◆ **Input for this task**:
++++++++
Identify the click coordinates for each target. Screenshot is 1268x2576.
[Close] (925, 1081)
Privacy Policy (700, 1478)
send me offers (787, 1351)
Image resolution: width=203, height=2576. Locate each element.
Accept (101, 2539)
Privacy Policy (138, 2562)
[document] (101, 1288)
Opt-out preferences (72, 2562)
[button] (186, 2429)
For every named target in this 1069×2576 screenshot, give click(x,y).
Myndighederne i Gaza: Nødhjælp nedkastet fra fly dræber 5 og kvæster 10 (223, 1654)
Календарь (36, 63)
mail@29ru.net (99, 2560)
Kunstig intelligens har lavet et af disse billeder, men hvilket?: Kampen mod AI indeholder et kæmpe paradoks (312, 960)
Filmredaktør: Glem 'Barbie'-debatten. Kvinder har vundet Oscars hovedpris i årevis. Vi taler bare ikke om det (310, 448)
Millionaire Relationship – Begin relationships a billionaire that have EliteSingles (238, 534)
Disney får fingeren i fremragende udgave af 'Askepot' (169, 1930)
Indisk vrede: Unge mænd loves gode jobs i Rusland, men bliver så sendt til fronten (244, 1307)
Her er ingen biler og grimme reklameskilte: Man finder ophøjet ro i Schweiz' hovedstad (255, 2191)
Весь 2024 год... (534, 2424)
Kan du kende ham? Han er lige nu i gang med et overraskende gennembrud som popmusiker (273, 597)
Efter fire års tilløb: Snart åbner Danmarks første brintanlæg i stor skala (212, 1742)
++++++++
◆ **Work item**: Quote exactly the opening line of the material above and every line after it, up to and including the line that contains "Filmredaktør: Glem 'Barbie'-debatten.".

◆ **Response to this task**:
Identify the click coordinates for each target. Screenshot is 1268x2576.
[Close] (925, 1081)
Privacy Policy (700, 1478)
send me offers (787, 1351)
Image resolution: width=203, height=2576. Locate each element.
Accept (101, 2539)
Privacy Policy (138, 2562)
[document] (101, 1288)
Opt-out preferences (72, 2562)
[button] (186, 2429)
For every named target in this 1069×2576 screenshot, give click(x,y).
Myndighederne i Gaza: Nødhjælp nedkastet fra fly dræber 5 og kvæster 10 (223, 1654)
Календарь (36, 63)
mail@29ru.net (99, 2560)
Kunstig intelligens har lavet et af disse billeder, men hvilket?: Kampen mod AI indeholder et kæmpe paradoks (312, 960)
Filmredaktør: Glem 'Barbie'-debatten. Kvinder har vundet Oscars hovedpris i årevis. Vi taler bare ikke om det (310, 448)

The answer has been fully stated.